A recent survey by Fund Buyer Focus reveals that the most important element for asset managers’ credibility is the accuracy, availability and consistency of reporting and data. If fund data is not actively managed—which of course is time and resource consuming—it can very quickly become outdated and/or inaccurate.

Our detailed analysis shows that the average data consistency across the leading information channels is typically between 50 and 55 percent, and can be lower still. Notably, even companies that manage this data internally or through external service providers still fall within this range of inconsistency.

The effect on the asset manager and their brand can be significant, but is not always visible. We hear from clients when the burden on sales and operations teams is too high and the ‘noise’ from a dissatisfied buyer community becomes detrimental to growth. However, it is that hidden impact that can be more costly, through potential loss in sales due to a lack of credibility and trust from the market. In addition to these two elements, there is also the risk of sanctions or fines from regulators, and in extreme circumstances, litigation from the buyer community.

Asset managers that proactively manage their data see an increase in accuracy and consistency of their fund data to between 95 and 100 percent. By outsourcing this non-core function, they can also significantly reduce the cost of internal operations, and above all add substantial value through increased sales and improved credibility in the marketplace.

Quality control

Data quality and infrastructure require investment and focus, but should not be a discussion point between asset managers and their buyer community; it should just work, all the time. The only occasions where one should hear about it is from positive testimonials from buyers. As I recently heard at an awards ceremony, a certain asset manager “always provides clear, consistent and timely data”.

Each country where your funds are registered for sale will have specific regulatory requirements, and will require a certain amount of data to be published—from the net asset value to fees to tax to performance information—which all need to be managed proactively. However, channels that are not on asset managers’ preferred list of destinations will still acquire and publish their funds’ data from whatever source they can.

The problem then becomes that fund buyers may still use these channels when conducting their analyses and making buying decisions. Therefore, asset managers must not only actively monitor the channels that matter most to them, but also the other channels being used by the wider buyer community.

Whereas there are some data point that are more regularly requested than others, many of them will be used by buyers in different ways. Clearly, performance is important, as are fees, however, many other fields can be equally relevant. For cross-border funds, registration countries are essential for buyers to know where each fund may be distributed. Many advisors use tools that will filter on fields, and without this the fund will not even be presented to potential buyers.

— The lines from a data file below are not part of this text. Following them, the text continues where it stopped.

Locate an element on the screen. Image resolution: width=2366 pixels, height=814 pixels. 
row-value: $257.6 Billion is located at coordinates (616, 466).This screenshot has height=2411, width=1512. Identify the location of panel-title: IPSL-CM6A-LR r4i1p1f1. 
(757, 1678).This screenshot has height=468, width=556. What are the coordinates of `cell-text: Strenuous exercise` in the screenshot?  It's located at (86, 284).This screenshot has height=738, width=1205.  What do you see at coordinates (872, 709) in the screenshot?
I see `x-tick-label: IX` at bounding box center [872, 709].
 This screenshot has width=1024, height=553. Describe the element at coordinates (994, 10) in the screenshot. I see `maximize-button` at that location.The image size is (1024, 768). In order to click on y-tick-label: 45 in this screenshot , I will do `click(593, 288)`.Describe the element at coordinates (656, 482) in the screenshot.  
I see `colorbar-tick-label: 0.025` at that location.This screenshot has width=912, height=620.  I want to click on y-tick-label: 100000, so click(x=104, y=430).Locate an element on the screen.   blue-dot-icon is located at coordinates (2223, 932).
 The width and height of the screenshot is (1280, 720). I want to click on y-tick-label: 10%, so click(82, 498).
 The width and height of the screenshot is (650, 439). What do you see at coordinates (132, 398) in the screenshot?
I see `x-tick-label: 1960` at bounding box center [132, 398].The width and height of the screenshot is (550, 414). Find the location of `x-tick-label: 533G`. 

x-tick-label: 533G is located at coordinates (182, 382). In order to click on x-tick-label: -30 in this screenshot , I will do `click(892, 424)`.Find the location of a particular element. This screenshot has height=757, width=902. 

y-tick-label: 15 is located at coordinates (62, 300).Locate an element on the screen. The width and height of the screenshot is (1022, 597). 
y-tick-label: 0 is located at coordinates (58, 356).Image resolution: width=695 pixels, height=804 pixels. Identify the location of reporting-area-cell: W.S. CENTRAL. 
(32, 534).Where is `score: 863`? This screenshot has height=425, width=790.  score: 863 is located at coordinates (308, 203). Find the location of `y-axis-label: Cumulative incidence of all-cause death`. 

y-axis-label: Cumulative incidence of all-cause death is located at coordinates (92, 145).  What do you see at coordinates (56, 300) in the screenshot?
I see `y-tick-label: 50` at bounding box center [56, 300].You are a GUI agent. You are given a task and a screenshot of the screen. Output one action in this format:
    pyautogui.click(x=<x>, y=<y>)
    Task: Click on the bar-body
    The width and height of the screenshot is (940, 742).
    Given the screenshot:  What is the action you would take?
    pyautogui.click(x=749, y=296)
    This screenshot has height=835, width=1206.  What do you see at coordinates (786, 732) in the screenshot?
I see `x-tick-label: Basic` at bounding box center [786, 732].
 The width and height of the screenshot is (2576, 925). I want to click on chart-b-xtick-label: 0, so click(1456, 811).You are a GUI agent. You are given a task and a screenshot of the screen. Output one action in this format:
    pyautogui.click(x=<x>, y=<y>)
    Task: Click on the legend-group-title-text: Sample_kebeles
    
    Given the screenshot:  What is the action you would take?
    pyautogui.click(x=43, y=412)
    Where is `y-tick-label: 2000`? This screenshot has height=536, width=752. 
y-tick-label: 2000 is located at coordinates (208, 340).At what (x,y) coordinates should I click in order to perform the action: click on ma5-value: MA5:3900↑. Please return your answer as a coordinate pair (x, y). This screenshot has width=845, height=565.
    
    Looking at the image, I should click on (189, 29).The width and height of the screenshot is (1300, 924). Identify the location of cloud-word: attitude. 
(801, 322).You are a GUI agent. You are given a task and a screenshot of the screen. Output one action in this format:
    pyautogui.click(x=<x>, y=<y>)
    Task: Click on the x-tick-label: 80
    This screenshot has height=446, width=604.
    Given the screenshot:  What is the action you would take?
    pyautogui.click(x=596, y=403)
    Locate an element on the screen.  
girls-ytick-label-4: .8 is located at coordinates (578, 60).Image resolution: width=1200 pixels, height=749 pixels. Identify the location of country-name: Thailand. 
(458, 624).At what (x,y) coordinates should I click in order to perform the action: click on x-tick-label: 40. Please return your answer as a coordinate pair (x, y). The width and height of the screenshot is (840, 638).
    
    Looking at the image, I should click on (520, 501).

Spot-checking is not enough

We do not sell data, hence there is no conflict of interest. The asset manager is our only client. This allows us to build long-term, mutually beneficial relationships with the data vendor platforms that matter to our clients.

We have invested significant time and resources working with each destination on data formats, scope, and frequency of delivery. We have implemented direct data feeds to all major channels for critical data. Spot-checking data sporadically is simply not enough. Data changes constantly, and this is part of the life of the asset manager. When we identify discrepancies, we follow up on each one to ensure that it is resolved in a timely fashion and report back to both the information channel and the asset manager on the result.

We open more than 500 tickets each month with each of the major information channels and close them within an average of two days. If dialogue is required to discuss conflicts such as fund classification, we broker calls between the portfolio manager and analysts on the channel side, saving sometimes months of email trails to find the right people and get to the heart of an issue.